En dernier lieu, le colonialisme a porté une atteinte redoutable à ce qu’on pourrait appeler la respectabilité apparente de la caste financière, industrielle et commerçante. Celle-ci se croyait encore tenue, sur son terrain primitif d’exploitation, à des ménagements, à de sages réserves. Dans les autres continents, se jugeant soustraite à tout contrôle, elle a étalé impudemment ses tares, exposé ses convoitises, développé ses rapines, et affronté le scandale sous toutes ses formes. Ses expéditions, ses conquêtes, ses créations d’empire ont ainsi encore diminué son prestige moral et surexcité le mépris des masses ; et comme les gouvernements, défenseurs des intérêts capitalistes, ont toléré, encouragé ces hontes et participé à d’effroyables ignominies, ils ont sacrifié les dernières parcelles d’une autorité qui ne se soutenait plus que par le plus singulier des hasards.
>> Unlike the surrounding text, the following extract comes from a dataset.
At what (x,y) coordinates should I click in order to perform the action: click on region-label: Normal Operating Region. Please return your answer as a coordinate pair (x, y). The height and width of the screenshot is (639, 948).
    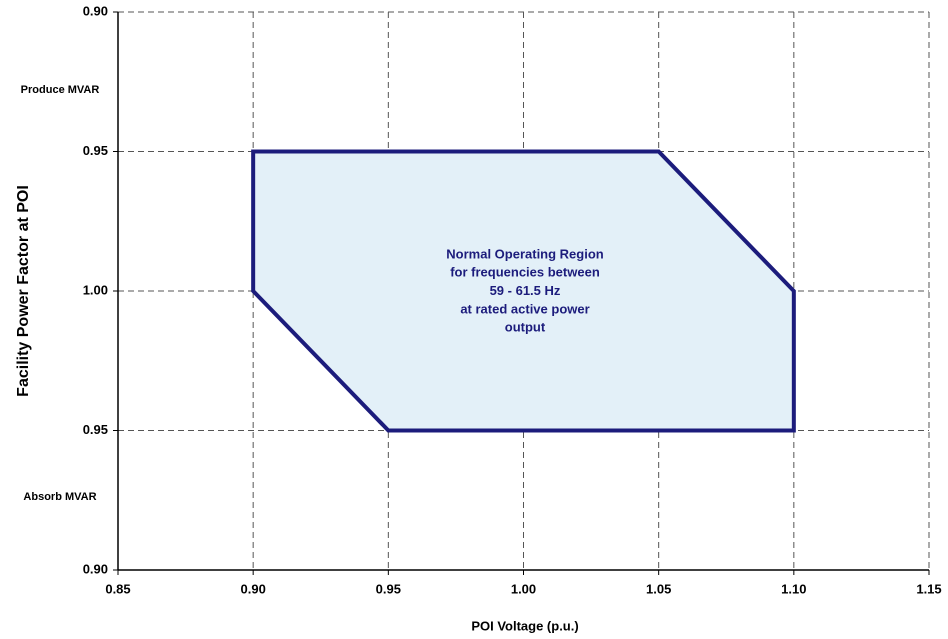
    Looking at the image, I should click on (525, 254).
Le colonialisme a, en somme, alourdi le servage du prolétariat, mais il a en même temps accéléré sa formation et précipité sa libération. Si les ouvriers de France ou d’Angleterre étaient demeurés isolés au milieu d’un monde sommeillant, fossilisé en quelque sorte, jamais ils n’eussent pu, par leurs propres armes, forger une société différente. La bourgeoisie a eu cette délicatesse involontaire de leur donner d’innombrables auxiliaires, et de briser certains des obstacles qui entravaient leurs progrès.

Et si l’on recherche maintenant quelle doit être l’attitude de la classe ouvrière consciente, du socialisme, vis-à-vis de l’expansion coloniale, qui n’a peut-être pas encore achevé son œuvre, on dira qu’elle ressort assez nettement des considérations exposées ci-dessus…

Il n’est pas en notre pouvoir d’arrêter l’élan colonialiste, qui est engendré spontanément par le régime capitaliste ; car si les socialistes étaient assez forts pour rompre cette course aventureuse, si les prolétaires étaient assez organisés pour opposer leur veto à toute entreprise nouvelle, ils conclueraient légitimement qu’ils sont devenus les maîtres de l’État ; et alors leur action, de négative, deviendrait positive ; la résistance céderait la place à l’assaut.

Mais la classe ouvrière ne saurait non plus se laisser prendre au mirage des mots, aux séductions de la phraséologie humanitaire. Elle doit reconnaître qu’il n’y a point de colonisation pacifique, que toute colonisation détermine la violence, la guerre, le sac des villes, la spoliation des tribus, l’asservissement plus ou moins déguisé. Son autorité est assez grande déjà, pour qu’elle marque sa solidarité effective avec les indigènes annexés, en revendiquant pour eux des droits essentiels, des sauvegardes d’existence et de subsistance ; elle profitera de tous les débats, qui s’ouvrent dans une enceinte quelconque, pour flétrir la conquête exotique, l’impérialisme, pour déduire les conséquences logiques de l’expansion capitaliste.

Le colonialisme sera aux mains des prolétaires conscients, s’ils s’attachent à l’étude minutieuse des phénomènes contemporains, un puissant et admirable instrument de propagande. C’est en l’examinant qu’on saisit sur le vif toutes les tares de l’État moderne et qu’on apprécie le cynisme des rapines bourgeoises. C’est en envisageant ses modes de développement, ses effets directs et indirects, qu’on apprend à apprécier la solidarité d’intérêts, qui fond en une masse commune, tous les souffrants, tous les écrasés du monde, en dépit des différences de race, de couleur et de langue.

  1. Voir les numéros 8 et 9-10 de la Bibliothèque socialiste.